■ **Try it**: Reproduce all the entries precisely.

[[ Given information open ]]

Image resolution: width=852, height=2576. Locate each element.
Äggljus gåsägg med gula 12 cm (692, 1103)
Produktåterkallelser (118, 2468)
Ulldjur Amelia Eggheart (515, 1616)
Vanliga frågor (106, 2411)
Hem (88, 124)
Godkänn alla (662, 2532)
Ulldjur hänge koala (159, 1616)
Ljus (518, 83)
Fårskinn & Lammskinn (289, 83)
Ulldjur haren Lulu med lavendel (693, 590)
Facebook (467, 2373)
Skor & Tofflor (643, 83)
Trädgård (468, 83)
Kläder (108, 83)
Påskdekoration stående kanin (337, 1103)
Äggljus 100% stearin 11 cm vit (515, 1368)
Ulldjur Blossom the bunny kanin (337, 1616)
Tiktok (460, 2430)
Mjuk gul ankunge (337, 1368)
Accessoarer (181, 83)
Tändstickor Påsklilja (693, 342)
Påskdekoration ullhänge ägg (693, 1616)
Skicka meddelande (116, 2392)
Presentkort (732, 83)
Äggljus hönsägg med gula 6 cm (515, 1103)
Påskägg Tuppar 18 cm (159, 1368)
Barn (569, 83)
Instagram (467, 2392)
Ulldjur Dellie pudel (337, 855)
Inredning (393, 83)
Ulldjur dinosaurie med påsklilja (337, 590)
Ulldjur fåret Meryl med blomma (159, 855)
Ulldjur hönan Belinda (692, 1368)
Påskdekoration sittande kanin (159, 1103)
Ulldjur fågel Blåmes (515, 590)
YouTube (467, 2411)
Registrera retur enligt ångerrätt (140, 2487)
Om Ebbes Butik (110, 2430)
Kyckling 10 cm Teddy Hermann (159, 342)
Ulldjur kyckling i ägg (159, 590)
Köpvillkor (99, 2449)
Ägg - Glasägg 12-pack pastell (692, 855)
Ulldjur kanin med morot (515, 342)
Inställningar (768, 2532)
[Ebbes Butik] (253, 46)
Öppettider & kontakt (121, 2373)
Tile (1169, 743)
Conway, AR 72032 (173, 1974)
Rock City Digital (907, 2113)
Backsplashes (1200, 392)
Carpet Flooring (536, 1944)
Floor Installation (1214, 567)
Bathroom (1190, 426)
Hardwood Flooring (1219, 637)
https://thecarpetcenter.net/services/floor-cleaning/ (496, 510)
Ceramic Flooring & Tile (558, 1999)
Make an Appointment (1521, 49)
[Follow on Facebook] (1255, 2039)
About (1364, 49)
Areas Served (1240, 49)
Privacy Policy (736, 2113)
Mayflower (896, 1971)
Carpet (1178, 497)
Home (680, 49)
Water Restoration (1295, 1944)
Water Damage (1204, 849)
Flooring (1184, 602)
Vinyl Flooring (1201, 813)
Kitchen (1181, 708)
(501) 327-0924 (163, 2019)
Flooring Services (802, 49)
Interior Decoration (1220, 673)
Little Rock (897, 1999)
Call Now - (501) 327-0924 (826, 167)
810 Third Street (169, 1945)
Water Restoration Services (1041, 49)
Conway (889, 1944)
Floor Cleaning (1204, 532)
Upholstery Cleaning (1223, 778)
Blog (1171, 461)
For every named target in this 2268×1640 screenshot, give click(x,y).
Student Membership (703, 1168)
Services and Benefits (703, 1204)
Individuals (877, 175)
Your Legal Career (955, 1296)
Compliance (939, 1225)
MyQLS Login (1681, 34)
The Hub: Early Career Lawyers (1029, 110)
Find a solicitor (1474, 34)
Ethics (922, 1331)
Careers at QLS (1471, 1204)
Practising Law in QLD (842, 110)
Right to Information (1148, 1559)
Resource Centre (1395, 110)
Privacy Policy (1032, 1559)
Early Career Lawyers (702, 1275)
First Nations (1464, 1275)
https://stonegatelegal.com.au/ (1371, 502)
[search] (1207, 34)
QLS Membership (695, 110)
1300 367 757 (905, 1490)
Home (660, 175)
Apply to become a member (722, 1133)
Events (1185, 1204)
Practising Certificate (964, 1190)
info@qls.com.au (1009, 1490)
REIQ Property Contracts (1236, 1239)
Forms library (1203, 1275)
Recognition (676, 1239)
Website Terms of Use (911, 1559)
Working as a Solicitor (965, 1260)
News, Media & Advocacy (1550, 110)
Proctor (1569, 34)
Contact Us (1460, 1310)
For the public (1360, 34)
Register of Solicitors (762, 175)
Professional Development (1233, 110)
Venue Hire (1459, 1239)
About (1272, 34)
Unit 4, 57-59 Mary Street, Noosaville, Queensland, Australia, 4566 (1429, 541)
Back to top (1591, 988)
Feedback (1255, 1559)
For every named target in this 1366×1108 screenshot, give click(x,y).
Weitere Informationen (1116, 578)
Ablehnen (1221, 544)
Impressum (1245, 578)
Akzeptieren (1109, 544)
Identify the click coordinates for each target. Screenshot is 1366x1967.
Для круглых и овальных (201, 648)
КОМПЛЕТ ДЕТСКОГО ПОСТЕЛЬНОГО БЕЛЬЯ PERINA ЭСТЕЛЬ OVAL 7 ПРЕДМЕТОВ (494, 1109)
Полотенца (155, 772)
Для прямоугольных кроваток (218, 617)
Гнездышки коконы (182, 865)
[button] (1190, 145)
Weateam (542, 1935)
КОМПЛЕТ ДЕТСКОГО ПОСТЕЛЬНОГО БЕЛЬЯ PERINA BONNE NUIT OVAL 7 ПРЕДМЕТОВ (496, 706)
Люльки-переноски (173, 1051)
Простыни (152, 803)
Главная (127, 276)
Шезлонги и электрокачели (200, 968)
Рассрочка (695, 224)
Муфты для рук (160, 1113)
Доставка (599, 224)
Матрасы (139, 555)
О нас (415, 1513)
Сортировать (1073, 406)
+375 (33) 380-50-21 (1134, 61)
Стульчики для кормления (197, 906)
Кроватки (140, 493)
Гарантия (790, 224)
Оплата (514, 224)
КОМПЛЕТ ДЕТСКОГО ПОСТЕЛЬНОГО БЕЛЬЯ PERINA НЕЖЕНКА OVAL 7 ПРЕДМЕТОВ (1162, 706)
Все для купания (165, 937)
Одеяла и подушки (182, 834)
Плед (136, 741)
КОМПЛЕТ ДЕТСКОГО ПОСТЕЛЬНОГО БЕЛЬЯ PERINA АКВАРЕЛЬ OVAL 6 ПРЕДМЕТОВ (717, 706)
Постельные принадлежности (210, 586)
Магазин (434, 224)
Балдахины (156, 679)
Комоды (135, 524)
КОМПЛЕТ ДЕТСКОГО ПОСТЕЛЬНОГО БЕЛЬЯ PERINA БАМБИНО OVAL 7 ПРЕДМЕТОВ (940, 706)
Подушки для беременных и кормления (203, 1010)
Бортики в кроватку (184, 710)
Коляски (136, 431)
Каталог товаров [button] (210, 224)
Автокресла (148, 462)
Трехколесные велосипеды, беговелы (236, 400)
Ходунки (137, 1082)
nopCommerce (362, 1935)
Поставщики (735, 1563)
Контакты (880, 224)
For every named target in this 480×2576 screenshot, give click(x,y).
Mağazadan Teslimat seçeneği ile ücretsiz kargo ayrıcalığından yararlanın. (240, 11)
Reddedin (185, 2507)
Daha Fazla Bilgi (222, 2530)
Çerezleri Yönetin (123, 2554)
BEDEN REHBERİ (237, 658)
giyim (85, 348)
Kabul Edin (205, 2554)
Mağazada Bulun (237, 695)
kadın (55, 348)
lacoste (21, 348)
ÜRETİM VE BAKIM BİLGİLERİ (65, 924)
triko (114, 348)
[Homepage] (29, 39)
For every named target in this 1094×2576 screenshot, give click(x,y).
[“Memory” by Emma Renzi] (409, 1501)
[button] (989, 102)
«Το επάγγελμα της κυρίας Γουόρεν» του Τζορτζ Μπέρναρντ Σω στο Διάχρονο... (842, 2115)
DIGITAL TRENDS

[[ Given information closed ]]

■ **Solution**:
Image resolution: width=852, height=2576. Locate each element.
Äggljus gåsägg med gula 12 cm (692, 1103)
Produktåterkallelser (118, 2468)
Ulldjur Amelia Eggheart (515, 1616)
Vanliga frågor (106, 2411)
Hem (88, 124)
Godkänn alla (662, 2532)
Ulldjur hänge koala (159, 1616)
Ljus (518, 83)
Fårskinn & Lammskinn (289, 83)
Ulldjur haren Lulu med lavendel (693, 590)
Facebook (467, 2373)
Skor & Tofflor (643, 83)
Trädgård (468, 83)
Kläder (108, 83)
Påskdekoration stående kanin (337, 1103)
Äggljus 100% stearin 11 cm vit (515, 1368)
Ulldjur Blossom the bunny kanin (337, 1616)
Tiktok (460, 2430)
Mjuk gul ankunge (337, 1368)
Accessoarer (181, 83)
Tändstickor Påsklilja (693, 342)
Påskdekoration ullhänge ägg (693, 1616)
Skicka meddelande (116, 2392)
Presentkort (732, 83)
Äggljus hönsägg med gula 6 cm (515, 1103)
Påskägg Tuppar 18 cm (159, 1368)
Barn (569, 83)
Instagram (467, 2392)
Ulldjur Dellie pudel (337, 855)
Inredning (393, 83)
Ulldjur dinosaurie med påsklilja (337, 590)
Ulldjur fåret Meryl med blomma (159, 855)
Ulldjur hönan Belinda (692, 1368)
Påskdekoration sittande kanin (159, 1103)
Ulldjur fågel Blåmes (515, 590)
YouTube (467, 2411)
Registrera retur enligt ångerrätt (140, 2487)
Om Ebbes Butik (110, 2430)
Kyckling 10 cm Teddy Hermann (159, 342)
Ulldjur kyckling i ägg (159, 590)
Köpvillkor (99, 2449)
Ägg - Glasägg 12-pack pastell (692, 855)
Ulldjur kanin med morot (515, 342)
Inställningar (768, 2532)
[Ebbes Butik] (253, 46)
Öppettider & kontakt (121, 2373)
Tile (1169, 743)
Conway, AR 72032 (173, 1974)
Rock City Digital (907, 2113)
Backsplashes (1200, 392)
Carpet Flooring (536, 1944)
Floor Installation (1214, 567)
Bathroom (1190, 426)
Hardwood Flooring (1219, 637)
https://thecarpetcenter.net/services/floor-cleaning/ (496, 510)
Ceramic Flooring & Tile (558, 1999)
Make an Appointment (1521, 49)
[Follow on Facebook] (1255, 2039)
About (1364, 49)
Areas Served (1240, 49)
Privacy Policy (736, 2113)
Mayflower (896, 1971)
Carpet (1178, 497)
Home (680, 49)
Water Restoration (1295, 1944)
Water Damage (1204, 849)
Flooring (1184, 602)
Vinyl Flooring (1201, 813)
Kitchen (1181, 708)
(501) 327-0924 (163, 2019)
Flooring Services (802, 49)
Interior Decoration (1220, 673)
Little Rock (897, 1999)
Call Now - (501) 327-0924 (826, 167)
810 Third Street (169, 1945)
Water Restoration Services (1041, 49)
Conway (889, 1944)
Floor Cleaning (1204, 532)
Upholstery Cleaning (1223, 778)
Blog (1171, 461)
For every named target in this 2268×1640 screenshot, give click(x,y).
Student Membership (703, 1168)
Services and Benefits (703, 1204)
Individuals (877, 175)
Your Legal Career (955, 1296)
Compliance (939, 1225)
MyQLS Login (1681, 34)
The Hub: Early Career Lawyers (1029, 110)
Find a solicitor (1474, 34)
Ethics (922, 1331)
Careers at QLS (1471, 1204)
Practising Law in QLD (842, 110)
Right to Information (1148, 1559)
Resource Centre (1395, 110)
Privacy Policy (1032, 1559)
Early Career Lawyers (702, 1275)
First Nations (1464, 1275)
https://stonegatelegal.com.au/ (1371, 502)
[search] (1207, 34)
QLS Membership (695, 110)
1300 367 757 (905, 1490)
Home (660, 175)
Apply to become a member (722, 1133)
Events (1185, 1204)
Practising Certificate (964, 1190)
info@qls.com.au (1009, 1490)
REIQ Property Contracts (1236, 1239)
Forms library (1203, 1275)
Recognition (676, 1239)
Website Terms of Use (911, 1559)
Working as a Solicitor (965, 1260)
News, Media & Advocacy (1550, 110)
Proctor (1569, 34)
Contact Us (1460, 1310)
For the public (1360, 34)
Register of Solicitors (762, 175)
Professional Development (1233, 110)
Venue Hire (1459, 1239)
About (1272, 34)
Unit 4, 57-59 Mary Street, Noosaville, Queensland, Australia, 4566 (1429, 541)
Back to top (1591, 988)
Feedback (1255, 1559)
For every named target in this 1366×1108 screenshot, give click(x,y).
Weitere Informationen (1116, 578)
Ablehnen (1221, 544)
Impressum (1245, 578)
Akzeptieren (1109, 544)
Identify the click coordinates for each target. Screenshot is 1366x1967.
Для круглых и овальных (201, 648)
КОМПЛЕТ ДЕТСКОГО ПОСТЕЛЬНОГО БЕЛЬЯ PERINA ЭСТЕЛЬ OVAL 7 ПРЕДМЕТОВ (494, 1109)
Полотенца (155, 772)
Для прямоугольных кроваток (218, 617)
Гнездышки коконы (182, 865)
[button] (1190, 145)
Weateam (542, 1935)
КОМПЛЕТ ДЕТСКОГО ПОСТЕЛЬНОГО БЕЛЬЯ PERINA BONNE NUIT OVAL 7 ПРЕДМЕТОВ (496, 706)
Люльки-переноски (173, 1051)
Простыни (152, 803)
Главная (127, 276)
Шезлонги и электрокачели (200, 968)
Рассрочка (695, 224)
Муфты для рук (160, 1113)
Доставка (599, 224)
Матрасы (139, 555)
О нас (415, 1513)
Сортировать (1073, 406)
+375 (33) 380-50-21 (1134, 61)
Стульчики для кормления (197, 906)
Кроватки (140, 493)
Гарантия (790, 224)
Оплата (514, 224)
КОМПЛЕТ ДЕТСКОГО ПОСТЕЛЬНОГО БЕЛЬЯ PERINA НЕЖЕНКА OVAL 7 ПРЕДМЕТОВ (1162, 706)
Все для купания (165, 937)
Одеяла и подушки (182, 834)
Плед (136, 741)
КОМПЛЕТ ДЕТСКОГО ПОСТЕЛЬНОГО БЕЛЬЯ PERINA АКВАРЕЛЬ OVAL 6 ПРЕДМЕТОВ (717, 706)
Постельные принадлежности (210, 586)
Магазин (434, 224)
Балдахины (156, 679)
Комоды (135, 524)
КОМПЛЕТ ДЕТСКОГО ПОСТЕЛЬНОГО БЕЛЬЯ PERINA БАМБИНО OVAL 7 ПРЕДМЕТОВ (940, 706)
Подушки для беременных и кормления (203, 1010)
Бортики в кроватку (184, 710)
Коляски (136, 431)
Каталог товаров [button] (210, 224)
Автокресла (148, 462)
Трехколесные велосипеды, беговелы (236, 400)
Ходунки (137, 1082)
nopCommerce (362, 1935)
Поставщики (735, 1563)
Контакты (880, 224)
For every named target in this 480×2576 screenshot, give click(x,y).
Mağazadan Teslimat seçeneği ile ücretsiz kargo ayrıcalığından yararlanın. (240, 11)
Reddedin (185, 2507)
Daha Fazla Bilgi (222, 2530)
Çerezleri Yönetin (123, 2554)
BEDEN REHBERİ (237, 658)
giyim (85, 348)
Kabul Edin (205, 2554)
Mağazada Bulun (237, 695)
kadın (55, 348)
lacoste (21, 348)
ÜRETİM VE BAKIM BİLGİLERİ (65, 924)
triko (114, 348)
[Homepage] (29, 39)
For every named target in this 1094×2576 screenshot, give click(x,y).
[“Memory” by Emma Renzi] (409, 1501)
[button] (989, 102)
«Το επάγγελμα της κυρίας Γουόρεν» του Τζορτζ Μπέρναρντ Σω στο Διάχρονο... (842, 2115)
DIGITAL TRENDS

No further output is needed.